Esa vía corta es un cortafuegos, consistente en tomarse muy en serio la combinación de idiota y política. Es decir, plantear una serie de líneas rojas a partir de las cuales cualquier opción idiota fuera neutralizada: “Eso no es tolerable y por lo tanto usted y eso que ha dicho quedan fuera del juego convenido. Y si no le gusta lo modifica”. Eso significa primero arrinconar políticamente el nacionalismo, el populismo y cualquier otro ismo consistente en reducir al absurdo la realidad. Y segundo, crear nuevos argumentos sencillos, asequibles y contundentes que puedan ser asumidos como propios por esa parte de la sociedad que por mala educación o naturaleza perezosa, pero que por su discurso no pongan en peligro la convivencia, los derechos civiles o los avances sociales logrados con dos siglos de esfuerzo. Un discurso positivo que arrastre a la mayor cantidad de gente posible para que el trabajo colectivo redunde en algo mejor para el común de la sociedad. Crear en lugar de destruir, unir en lugar de separar, soñar en lugar de patalear y llorar.

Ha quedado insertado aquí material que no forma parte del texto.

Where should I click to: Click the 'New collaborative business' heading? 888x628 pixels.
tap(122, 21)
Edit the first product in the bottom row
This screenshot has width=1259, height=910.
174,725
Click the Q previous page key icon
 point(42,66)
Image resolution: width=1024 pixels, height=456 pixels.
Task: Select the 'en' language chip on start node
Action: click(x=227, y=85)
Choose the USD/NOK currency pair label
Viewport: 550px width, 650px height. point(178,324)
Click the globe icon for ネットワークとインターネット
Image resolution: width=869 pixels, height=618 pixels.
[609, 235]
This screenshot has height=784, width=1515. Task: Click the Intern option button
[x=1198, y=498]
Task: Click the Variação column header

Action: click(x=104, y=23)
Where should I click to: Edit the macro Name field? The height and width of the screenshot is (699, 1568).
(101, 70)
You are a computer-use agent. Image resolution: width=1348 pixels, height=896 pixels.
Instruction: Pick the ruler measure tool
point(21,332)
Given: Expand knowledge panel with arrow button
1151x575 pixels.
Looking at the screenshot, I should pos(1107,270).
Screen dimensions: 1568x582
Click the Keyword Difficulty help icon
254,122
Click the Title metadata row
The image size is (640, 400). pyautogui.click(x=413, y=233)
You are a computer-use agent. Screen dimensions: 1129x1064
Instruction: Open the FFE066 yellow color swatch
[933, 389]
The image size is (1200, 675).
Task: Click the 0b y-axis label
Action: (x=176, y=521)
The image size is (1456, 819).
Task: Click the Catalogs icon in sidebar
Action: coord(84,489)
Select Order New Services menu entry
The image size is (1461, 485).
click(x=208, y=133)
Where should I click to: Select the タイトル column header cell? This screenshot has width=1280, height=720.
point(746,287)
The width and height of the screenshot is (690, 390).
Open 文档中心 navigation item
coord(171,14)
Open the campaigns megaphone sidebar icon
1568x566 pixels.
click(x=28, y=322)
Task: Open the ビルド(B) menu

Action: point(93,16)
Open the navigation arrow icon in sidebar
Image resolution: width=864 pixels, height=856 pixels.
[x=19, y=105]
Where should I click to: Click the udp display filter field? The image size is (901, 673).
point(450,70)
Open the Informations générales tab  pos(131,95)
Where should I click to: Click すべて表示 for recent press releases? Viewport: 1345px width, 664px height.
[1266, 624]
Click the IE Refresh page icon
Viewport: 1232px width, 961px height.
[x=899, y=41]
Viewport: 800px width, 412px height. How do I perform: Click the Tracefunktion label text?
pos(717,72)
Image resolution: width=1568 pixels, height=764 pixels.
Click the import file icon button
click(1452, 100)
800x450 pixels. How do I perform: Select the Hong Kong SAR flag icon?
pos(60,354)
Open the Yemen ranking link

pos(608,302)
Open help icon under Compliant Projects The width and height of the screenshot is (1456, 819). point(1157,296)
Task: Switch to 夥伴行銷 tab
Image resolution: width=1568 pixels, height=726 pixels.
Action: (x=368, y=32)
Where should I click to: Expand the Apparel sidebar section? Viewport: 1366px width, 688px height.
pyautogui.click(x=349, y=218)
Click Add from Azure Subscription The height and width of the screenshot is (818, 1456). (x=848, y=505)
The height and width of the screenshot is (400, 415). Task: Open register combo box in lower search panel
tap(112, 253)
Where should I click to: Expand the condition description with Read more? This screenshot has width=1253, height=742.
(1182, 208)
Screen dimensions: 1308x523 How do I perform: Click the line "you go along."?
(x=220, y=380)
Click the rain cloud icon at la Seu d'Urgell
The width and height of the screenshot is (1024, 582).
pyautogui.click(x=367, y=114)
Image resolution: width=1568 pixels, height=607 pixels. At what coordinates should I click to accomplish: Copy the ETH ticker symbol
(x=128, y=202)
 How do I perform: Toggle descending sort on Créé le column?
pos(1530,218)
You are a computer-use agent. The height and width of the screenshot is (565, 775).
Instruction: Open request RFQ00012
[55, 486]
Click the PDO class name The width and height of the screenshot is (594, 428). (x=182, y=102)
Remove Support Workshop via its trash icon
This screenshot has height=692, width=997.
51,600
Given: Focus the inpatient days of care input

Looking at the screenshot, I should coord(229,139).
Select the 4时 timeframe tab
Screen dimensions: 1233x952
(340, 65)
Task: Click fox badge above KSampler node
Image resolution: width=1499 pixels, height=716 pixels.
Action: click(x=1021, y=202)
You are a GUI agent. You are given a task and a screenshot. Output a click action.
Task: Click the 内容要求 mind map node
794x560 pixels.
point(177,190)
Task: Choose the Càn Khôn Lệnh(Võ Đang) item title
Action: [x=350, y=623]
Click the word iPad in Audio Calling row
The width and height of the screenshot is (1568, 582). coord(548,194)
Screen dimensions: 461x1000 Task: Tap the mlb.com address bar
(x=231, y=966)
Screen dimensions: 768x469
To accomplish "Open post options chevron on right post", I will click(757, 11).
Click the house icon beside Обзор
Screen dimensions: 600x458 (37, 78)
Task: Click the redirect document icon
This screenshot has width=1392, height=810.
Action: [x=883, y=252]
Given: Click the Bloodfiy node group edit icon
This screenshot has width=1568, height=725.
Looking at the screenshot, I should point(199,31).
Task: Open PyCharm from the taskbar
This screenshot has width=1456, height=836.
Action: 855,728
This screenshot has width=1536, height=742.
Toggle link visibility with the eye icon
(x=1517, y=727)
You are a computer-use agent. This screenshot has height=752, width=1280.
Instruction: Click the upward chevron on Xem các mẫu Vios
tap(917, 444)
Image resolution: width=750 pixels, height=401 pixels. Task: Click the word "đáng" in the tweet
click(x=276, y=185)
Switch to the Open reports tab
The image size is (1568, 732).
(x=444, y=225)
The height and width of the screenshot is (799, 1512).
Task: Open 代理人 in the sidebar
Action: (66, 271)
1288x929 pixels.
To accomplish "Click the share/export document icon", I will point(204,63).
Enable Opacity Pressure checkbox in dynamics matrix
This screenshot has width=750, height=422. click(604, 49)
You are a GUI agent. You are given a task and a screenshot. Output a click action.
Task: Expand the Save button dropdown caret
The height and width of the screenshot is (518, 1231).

El abuelo podía tener la intuición sabia del superviviente que tuvo que remar contra todas las crisis imaginables y sobrevivir a todas hasta ver la democracia en España, pero no tenía la receta para evitar que aquel vecino le hiciera daño con su falta de miras. El idiota no es malo, es que no sabe lo que hace. Y sí que hay diferencias con el resto: en algún lugar hay que dejar de relativizar y darse cuenta de que todo tiene un limite y que muchos no somos idiotas, que pensamos al menos fuera de la guardería. No es elitismo, es la necesidad de salvar una forma de vida basada en las ideas, el trabajo y la amplitud de miras, no en las soluciones fáciles que no existen: las respuestas simples para problemas complejos sólo crean problemas aún más complejos. Por cierto, si por alguna razón el lector ha llegado hasta aquí y se ha sentido identificado con ese idiota, tiene todo el derecho del mundo a enfurecerse, pero su reacción no borrará la realidad.